───── Dataset records ─────
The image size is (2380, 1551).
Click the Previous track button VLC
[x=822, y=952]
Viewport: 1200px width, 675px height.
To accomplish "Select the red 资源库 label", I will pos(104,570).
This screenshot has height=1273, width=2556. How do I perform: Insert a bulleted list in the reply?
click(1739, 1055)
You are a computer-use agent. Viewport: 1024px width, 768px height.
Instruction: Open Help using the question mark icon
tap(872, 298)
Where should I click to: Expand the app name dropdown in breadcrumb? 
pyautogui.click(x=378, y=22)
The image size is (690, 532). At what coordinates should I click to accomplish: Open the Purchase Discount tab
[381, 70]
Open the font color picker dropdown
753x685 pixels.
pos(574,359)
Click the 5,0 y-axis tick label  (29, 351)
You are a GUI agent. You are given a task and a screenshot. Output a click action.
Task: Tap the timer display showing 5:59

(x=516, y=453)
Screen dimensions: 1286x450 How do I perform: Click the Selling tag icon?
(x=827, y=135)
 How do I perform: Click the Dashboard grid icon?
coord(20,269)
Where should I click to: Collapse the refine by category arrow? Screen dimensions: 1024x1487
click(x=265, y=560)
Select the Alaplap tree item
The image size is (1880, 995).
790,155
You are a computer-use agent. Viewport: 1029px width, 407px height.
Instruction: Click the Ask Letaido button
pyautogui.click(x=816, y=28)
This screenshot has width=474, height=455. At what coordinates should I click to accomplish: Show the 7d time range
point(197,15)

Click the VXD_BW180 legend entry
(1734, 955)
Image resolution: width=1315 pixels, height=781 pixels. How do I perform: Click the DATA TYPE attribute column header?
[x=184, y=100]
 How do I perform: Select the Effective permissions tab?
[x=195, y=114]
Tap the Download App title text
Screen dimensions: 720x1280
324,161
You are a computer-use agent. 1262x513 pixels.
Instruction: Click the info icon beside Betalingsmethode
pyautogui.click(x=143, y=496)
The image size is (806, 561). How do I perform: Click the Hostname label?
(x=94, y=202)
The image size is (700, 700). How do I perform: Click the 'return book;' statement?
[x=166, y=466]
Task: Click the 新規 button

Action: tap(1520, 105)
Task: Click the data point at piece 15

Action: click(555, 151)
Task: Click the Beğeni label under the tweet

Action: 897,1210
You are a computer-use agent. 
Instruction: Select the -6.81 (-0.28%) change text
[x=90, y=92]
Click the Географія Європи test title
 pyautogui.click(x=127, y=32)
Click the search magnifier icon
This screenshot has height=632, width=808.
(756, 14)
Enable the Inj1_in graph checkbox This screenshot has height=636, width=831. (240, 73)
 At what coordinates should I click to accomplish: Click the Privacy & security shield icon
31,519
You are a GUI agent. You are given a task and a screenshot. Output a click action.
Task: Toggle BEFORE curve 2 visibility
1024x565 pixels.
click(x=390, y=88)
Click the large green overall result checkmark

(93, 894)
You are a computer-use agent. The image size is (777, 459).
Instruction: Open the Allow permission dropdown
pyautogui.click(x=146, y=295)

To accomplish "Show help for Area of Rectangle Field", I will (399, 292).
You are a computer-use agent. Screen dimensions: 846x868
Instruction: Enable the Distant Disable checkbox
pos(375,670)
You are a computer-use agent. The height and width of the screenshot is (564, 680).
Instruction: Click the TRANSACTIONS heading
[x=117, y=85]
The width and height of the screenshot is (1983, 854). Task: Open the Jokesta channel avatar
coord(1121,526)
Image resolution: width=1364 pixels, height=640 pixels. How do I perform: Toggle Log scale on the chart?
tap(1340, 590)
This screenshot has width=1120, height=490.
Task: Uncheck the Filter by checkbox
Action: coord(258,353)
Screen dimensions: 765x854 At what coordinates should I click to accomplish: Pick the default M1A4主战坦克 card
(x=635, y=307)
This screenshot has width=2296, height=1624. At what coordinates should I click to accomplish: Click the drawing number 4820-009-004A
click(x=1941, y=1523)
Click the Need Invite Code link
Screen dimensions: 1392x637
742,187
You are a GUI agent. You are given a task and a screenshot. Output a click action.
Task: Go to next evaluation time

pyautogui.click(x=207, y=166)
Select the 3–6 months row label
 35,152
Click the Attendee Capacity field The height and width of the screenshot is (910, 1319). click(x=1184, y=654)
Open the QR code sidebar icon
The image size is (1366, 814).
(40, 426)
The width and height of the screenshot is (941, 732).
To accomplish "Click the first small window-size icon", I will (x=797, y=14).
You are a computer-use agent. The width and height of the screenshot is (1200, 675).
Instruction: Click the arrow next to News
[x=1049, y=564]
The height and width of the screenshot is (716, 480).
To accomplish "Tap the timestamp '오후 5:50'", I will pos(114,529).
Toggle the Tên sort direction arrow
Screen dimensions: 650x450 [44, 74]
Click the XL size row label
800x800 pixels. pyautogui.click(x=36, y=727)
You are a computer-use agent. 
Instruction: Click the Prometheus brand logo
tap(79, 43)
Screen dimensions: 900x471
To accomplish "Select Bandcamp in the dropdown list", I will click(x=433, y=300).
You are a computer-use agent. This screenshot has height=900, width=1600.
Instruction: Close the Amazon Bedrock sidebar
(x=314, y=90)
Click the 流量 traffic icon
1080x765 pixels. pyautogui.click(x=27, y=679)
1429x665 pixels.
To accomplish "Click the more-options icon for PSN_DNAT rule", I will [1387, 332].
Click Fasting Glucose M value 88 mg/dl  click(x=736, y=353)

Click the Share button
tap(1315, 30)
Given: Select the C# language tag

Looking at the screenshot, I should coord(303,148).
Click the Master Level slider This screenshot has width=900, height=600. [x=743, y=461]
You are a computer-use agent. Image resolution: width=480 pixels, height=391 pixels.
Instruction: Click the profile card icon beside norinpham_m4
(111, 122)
─────
Above is a listing; print exactly its lines from the one with "The image size is (700, 700)." through the one with "Task: Toggle BEFORE curve 2 visibility", and no other lines.

== Answer below ==
The image size is (700, 700). How do I perform: Click the 'return book;' statement?
[x=166, y=466]
Task: Click the 新規 button

Action: tap(1520, 105)
Task: Click the data point at piece 15

Action: click(555, 151)
Task: Click the Beğeni label under the tweet

Action: 897,1210
You are a computer-use agent. 
Instruction: Select the -6.81 (-0.28%) change text
[x=90, y=92]
Click the Географія Європи test title
 pyautogui.click(x=127, y=32)
Click the search magnifier icon
This screenshot has height=632, width=808.
(756, 14)
Enable the Inj1_in graph checkbox This screenshot has height=636, width=831. (240, 73)
 At what coordinates should I click to accomplish: Click the Privacy & security shield icon
31,519
You are a GUI agent. You are given a task and a screenshot. Output a click action.
Task: Toggle BEFORE curve 2 visibility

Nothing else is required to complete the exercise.